Dataset entries

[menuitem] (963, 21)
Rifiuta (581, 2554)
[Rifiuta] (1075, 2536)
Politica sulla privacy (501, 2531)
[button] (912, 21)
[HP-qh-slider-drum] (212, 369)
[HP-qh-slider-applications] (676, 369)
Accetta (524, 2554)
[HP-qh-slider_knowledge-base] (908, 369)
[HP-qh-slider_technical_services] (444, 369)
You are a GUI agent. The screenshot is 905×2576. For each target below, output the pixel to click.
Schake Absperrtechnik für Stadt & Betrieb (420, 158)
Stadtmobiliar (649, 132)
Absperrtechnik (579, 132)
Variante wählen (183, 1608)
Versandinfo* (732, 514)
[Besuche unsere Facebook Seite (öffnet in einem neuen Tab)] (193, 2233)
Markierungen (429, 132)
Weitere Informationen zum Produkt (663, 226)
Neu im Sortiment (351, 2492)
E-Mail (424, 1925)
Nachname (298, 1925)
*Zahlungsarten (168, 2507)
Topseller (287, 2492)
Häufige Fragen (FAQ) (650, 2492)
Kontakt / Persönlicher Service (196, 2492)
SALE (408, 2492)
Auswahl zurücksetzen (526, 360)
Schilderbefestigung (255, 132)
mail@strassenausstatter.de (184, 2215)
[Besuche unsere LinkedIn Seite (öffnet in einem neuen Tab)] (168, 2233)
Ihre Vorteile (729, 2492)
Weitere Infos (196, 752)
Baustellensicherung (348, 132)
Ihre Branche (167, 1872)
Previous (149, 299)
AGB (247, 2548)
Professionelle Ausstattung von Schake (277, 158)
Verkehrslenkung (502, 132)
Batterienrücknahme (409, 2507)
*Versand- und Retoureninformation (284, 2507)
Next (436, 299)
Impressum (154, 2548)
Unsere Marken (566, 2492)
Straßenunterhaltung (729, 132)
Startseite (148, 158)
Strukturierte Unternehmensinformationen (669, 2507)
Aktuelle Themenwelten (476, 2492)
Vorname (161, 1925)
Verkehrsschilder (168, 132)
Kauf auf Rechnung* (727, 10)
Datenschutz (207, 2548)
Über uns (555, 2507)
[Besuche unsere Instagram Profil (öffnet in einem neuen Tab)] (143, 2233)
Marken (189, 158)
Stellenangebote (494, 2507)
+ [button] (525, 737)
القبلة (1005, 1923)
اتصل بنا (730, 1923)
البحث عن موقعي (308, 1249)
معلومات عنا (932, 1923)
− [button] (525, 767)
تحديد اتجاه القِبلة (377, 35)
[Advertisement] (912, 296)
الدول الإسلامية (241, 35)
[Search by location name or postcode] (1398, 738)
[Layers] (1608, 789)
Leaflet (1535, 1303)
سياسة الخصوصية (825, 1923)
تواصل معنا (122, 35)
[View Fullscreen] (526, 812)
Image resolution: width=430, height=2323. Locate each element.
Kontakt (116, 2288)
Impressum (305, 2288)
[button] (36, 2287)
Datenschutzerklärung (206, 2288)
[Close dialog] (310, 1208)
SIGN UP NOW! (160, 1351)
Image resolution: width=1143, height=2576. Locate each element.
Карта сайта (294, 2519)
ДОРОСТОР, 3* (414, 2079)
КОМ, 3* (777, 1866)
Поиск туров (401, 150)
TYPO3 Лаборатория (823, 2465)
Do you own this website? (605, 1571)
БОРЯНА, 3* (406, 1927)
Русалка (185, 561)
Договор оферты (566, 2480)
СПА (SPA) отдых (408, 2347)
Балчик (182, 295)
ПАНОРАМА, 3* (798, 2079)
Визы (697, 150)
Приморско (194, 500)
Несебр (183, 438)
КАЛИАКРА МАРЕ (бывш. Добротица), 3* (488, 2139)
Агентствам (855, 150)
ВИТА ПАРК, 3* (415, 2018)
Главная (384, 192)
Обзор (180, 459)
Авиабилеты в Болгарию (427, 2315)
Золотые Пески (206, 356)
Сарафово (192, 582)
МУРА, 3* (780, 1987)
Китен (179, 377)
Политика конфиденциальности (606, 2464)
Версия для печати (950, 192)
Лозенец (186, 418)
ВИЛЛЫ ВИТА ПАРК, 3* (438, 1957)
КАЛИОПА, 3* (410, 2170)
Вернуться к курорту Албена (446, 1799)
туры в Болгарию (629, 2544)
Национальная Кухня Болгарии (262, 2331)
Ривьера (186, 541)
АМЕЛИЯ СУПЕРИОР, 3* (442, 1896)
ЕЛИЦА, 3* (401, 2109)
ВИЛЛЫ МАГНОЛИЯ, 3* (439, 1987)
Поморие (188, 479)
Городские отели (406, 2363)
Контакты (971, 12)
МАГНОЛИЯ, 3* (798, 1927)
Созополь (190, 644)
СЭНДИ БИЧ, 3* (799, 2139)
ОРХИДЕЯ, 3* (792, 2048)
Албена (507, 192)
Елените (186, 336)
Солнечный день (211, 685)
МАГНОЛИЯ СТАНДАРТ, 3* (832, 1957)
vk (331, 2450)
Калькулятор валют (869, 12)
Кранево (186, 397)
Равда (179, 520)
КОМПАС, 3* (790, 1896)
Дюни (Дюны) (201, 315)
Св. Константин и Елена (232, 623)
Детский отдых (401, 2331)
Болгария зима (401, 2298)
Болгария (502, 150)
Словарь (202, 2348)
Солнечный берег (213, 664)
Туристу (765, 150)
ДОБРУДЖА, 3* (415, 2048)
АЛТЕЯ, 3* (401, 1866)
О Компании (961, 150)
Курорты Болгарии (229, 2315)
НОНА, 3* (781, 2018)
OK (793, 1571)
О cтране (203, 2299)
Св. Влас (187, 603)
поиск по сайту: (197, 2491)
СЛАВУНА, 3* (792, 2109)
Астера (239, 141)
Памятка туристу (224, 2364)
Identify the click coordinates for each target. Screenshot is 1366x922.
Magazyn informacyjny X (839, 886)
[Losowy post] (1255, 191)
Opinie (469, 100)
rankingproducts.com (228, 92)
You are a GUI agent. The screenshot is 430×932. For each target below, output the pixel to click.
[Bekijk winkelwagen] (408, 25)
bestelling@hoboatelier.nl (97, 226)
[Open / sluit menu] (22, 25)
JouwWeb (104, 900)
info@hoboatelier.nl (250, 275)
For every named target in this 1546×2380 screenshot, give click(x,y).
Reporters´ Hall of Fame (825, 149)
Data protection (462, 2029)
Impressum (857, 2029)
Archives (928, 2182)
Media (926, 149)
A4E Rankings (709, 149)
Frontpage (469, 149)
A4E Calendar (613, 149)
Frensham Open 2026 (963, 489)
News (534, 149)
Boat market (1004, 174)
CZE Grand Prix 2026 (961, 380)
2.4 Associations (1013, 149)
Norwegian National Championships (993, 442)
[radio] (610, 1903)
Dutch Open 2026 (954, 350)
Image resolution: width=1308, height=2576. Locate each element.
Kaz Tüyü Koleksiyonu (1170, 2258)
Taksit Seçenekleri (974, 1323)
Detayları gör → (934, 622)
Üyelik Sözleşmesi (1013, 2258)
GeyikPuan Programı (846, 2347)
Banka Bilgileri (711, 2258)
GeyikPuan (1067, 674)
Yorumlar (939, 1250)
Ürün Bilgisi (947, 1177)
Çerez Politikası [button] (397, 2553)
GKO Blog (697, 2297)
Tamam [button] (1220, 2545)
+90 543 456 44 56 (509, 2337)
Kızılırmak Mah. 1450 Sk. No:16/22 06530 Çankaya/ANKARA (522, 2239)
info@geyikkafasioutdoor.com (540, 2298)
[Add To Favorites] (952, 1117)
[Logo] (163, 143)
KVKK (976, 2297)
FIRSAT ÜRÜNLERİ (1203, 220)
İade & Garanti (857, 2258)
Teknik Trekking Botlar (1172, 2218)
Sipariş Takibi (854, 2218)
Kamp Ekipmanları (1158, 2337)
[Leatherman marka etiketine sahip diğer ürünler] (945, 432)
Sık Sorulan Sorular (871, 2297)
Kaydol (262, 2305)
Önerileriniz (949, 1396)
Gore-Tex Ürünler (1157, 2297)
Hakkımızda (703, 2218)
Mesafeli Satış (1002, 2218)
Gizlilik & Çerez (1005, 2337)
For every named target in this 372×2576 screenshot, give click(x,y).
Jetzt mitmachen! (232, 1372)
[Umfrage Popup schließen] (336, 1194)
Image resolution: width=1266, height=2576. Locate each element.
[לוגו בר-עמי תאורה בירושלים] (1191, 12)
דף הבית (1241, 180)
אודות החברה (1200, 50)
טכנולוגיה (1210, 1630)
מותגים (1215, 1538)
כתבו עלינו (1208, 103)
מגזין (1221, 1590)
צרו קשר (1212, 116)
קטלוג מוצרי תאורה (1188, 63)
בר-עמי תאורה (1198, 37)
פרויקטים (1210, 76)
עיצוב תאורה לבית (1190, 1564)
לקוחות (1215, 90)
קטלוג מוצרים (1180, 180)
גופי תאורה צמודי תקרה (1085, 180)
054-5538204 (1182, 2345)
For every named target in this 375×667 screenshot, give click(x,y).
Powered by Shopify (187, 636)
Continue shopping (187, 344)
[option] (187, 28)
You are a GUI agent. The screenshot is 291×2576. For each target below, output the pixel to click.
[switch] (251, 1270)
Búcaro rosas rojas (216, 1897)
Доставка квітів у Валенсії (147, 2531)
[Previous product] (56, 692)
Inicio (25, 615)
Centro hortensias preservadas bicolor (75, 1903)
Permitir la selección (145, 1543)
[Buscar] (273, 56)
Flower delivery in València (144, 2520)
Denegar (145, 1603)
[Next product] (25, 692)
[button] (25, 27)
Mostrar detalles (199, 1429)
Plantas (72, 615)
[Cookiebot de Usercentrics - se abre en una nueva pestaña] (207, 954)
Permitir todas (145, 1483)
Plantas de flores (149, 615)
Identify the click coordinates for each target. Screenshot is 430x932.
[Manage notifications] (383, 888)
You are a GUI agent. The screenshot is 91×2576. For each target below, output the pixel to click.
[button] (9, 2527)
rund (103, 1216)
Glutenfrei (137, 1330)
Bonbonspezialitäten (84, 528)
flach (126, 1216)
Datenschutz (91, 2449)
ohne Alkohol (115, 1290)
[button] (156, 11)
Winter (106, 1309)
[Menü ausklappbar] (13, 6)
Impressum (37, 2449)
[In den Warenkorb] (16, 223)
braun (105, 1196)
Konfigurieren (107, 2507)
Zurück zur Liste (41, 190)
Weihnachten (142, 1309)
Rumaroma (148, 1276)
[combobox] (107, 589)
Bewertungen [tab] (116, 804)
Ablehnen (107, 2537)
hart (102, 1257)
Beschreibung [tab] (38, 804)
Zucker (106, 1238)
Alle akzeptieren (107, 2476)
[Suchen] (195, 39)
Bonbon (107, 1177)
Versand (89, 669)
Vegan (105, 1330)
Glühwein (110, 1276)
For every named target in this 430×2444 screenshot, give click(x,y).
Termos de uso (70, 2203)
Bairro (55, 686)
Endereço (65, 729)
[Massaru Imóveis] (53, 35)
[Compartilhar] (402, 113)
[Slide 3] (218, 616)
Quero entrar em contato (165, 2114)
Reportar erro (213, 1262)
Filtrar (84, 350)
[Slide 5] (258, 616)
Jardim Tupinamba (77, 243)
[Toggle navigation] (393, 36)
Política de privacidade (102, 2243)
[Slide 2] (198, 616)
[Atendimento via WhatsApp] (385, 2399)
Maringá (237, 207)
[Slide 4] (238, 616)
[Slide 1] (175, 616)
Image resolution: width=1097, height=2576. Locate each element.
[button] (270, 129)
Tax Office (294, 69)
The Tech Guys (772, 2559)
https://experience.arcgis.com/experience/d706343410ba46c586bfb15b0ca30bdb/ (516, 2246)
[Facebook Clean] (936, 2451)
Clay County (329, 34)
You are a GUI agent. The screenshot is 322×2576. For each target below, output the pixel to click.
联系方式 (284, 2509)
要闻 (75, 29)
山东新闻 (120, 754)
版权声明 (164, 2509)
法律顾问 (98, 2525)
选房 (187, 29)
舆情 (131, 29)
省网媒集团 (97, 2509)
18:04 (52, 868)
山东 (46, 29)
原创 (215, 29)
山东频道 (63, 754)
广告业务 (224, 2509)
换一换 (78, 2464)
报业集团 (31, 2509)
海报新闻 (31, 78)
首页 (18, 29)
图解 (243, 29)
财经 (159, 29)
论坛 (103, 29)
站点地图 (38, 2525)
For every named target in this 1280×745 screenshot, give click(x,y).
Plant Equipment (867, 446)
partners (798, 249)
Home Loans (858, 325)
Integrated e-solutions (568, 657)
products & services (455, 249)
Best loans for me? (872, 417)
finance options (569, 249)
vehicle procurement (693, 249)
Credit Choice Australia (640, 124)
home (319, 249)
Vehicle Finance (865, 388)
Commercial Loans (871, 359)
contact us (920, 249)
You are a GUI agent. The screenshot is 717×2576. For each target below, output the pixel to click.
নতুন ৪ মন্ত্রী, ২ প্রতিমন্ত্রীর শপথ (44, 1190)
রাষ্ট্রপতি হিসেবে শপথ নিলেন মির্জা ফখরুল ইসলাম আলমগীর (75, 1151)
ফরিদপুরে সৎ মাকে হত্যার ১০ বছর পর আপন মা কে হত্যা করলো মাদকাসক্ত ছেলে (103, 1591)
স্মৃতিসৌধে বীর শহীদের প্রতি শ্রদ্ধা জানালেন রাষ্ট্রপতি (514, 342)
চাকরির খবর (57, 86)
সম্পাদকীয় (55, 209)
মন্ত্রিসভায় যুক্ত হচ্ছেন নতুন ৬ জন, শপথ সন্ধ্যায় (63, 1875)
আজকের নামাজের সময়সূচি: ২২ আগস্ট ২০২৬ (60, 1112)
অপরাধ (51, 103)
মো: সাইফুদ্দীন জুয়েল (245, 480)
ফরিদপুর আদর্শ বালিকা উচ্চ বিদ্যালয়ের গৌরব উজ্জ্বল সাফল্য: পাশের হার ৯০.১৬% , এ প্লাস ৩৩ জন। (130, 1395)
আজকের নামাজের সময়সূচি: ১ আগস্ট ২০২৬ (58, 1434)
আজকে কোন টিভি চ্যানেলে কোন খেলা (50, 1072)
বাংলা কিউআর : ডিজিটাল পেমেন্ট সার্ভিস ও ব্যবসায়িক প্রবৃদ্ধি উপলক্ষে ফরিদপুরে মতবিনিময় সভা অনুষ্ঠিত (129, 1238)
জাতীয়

### Aim of the task
What are the lines, exactly as written above, from the line with "Yorumlar (939, 1250)" to the line with "info@geyikkafasioutdoor.com (540, 2298)", both included? Output only those.

### Response for this exercise
Yorumlar (939, 1250)
Ürün Bilgisi (947, 1177)
Çerez Politikası [button] (397, 2553)
GKO Blog (697, 2297)
Tamam [button] (1220, 2545)
+90 543 456 44 56 (509, 2337)
Kızılırmak Mah. 1450 Sk. No:16/22 06530 Çankaya/ANKARA (522, 2239)
info@geyikkafasioutdoor.com (540, 2298)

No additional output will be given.